(Stored data entries)

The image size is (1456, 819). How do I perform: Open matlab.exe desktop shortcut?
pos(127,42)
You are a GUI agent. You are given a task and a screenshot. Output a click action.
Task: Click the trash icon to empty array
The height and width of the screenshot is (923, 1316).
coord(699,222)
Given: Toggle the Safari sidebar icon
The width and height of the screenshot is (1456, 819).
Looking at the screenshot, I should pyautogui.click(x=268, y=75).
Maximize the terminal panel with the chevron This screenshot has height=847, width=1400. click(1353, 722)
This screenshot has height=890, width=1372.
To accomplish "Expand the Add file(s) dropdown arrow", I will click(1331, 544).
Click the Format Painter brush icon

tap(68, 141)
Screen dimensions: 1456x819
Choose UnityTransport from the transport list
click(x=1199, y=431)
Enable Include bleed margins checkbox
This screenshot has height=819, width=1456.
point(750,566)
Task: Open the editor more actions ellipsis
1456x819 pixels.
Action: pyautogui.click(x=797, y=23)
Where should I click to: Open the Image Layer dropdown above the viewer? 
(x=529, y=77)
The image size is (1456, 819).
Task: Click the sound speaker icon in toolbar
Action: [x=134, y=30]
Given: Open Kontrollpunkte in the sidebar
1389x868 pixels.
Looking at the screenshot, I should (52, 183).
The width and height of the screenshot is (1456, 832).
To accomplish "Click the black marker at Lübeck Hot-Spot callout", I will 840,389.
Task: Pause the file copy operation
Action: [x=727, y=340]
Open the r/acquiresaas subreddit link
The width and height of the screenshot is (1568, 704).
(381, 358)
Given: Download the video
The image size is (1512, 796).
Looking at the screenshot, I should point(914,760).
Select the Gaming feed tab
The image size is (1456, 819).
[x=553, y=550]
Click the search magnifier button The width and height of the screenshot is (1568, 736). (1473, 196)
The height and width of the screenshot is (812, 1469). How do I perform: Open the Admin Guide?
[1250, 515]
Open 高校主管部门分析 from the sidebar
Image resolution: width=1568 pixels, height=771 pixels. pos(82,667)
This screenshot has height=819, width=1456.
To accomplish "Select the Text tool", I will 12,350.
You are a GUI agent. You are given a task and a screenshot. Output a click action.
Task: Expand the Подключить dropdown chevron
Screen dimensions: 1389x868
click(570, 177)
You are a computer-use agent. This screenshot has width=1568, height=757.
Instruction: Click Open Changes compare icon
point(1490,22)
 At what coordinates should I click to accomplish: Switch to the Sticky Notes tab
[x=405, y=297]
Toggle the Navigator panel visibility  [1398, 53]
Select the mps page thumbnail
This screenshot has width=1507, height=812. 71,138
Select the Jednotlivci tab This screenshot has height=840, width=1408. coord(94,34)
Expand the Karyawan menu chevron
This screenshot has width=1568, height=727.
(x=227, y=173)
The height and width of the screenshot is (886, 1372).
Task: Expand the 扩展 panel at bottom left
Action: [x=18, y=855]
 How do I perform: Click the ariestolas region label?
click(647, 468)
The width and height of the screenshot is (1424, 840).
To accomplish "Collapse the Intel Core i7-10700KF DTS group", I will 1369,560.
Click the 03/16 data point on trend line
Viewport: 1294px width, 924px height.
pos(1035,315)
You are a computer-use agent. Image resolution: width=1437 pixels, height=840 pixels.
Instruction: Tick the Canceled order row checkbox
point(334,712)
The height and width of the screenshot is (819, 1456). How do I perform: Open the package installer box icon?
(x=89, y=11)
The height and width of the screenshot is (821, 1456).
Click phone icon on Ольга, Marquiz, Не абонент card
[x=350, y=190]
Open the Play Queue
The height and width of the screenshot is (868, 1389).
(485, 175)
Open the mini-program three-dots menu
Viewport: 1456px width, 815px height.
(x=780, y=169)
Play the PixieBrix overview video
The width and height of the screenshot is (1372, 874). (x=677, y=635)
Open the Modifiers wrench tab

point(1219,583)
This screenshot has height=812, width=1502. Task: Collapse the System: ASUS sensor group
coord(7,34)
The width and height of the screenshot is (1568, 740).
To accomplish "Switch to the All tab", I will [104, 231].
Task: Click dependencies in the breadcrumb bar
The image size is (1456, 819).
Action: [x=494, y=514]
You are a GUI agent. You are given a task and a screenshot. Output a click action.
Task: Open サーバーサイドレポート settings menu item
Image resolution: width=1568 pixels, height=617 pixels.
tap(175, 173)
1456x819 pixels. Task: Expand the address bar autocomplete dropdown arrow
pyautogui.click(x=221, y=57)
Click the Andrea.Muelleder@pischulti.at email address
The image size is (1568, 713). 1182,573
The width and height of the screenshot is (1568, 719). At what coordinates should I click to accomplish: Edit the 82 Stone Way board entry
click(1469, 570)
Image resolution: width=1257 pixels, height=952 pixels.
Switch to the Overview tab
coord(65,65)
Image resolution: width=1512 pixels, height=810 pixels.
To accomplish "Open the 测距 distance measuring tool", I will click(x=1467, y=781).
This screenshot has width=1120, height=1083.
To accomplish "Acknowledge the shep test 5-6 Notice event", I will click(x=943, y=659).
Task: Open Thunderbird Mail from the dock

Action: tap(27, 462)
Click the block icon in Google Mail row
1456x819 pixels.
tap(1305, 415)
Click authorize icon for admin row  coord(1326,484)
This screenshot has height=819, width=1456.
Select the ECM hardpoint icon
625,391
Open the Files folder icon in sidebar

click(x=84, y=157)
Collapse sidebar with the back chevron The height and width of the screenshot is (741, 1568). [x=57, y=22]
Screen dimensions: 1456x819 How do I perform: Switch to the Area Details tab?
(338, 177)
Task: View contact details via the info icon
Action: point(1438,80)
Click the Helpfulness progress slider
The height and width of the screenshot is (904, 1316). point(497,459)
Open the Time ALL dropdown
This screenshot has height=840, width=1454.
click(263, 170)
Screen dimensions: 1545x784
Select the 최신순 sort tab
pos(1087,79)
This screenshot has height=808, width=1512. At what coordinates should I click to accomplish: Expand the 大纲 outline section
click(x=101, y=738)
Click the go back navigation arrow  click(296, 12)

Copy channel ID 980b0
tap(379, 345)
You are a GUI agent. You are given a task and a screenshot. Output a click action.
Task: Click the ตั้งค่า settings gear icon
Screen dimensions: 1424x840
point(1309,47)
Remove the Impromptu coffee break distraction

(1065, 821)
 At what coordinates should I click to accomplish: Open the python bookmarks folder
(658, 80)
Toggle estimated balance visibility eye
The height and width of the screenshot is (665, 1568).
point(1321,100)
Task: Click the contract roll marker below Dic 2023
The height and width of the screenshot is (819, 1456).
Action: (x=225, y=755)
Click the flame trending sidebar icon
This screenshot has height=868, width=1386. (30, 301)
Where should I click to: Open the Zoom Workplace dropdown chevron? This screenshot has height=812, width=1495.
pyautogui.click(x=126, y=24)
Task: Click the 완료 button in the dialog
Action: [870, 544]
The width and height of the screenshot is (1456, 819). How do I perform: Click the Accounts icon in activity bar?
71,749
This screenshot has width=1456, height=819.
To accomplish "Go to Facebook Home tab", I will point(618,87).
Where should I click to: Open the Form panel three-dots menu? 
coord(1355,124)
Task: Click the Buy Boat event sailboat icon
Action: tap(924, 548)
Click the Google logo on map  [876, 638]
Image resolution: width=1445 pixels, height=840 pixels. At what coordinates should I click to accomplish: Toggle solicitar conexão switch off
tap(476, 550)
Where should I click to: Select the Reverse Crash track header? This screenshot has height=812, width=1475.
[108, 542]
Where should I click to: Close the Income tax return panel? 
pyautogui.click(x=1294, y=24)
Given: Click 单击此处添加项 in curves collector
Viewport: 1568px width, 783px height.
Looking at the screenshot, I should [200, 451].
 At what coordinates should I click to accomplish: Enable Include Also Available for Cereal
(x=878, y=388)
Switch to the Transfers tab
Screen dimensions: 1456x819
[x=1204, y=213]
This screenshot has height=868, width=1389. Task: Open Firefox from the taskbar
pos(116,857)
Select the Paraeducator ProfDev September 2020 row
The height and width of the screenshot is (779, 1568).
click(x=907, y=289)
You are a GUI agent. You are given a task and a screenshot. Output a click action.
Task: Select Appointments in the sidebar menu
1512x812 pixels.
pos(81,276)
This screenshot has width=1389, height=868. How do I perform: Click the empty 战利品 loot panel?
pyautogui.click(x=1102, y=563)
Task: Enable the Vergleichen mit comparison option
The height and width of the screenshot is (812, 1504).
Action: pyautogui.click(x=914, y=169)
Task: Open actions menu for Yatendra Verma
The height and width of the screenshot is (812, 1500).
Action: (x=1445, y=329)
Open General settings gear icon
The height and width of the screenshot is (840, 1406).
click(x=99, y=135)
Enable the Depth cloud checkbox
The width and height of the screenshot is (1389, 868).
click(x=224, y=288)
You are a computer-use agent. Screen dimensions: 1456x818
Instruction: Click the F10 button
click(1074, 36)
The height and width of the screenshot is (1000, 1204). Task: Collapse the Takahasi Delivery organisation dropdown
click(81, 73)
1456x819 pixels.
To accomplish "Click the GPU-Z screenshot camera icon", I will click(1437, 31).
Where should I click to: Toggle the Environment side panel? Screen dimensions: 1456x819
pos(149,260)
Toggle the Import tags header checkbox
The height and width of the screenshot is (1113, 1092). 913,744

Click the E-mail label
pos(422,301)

■ AIM OF THE TASK: Work out how many lines in the entries contain the string "back", then reply with that number and nothing more.

■ ANSWER TO THIS EXERCISE: 2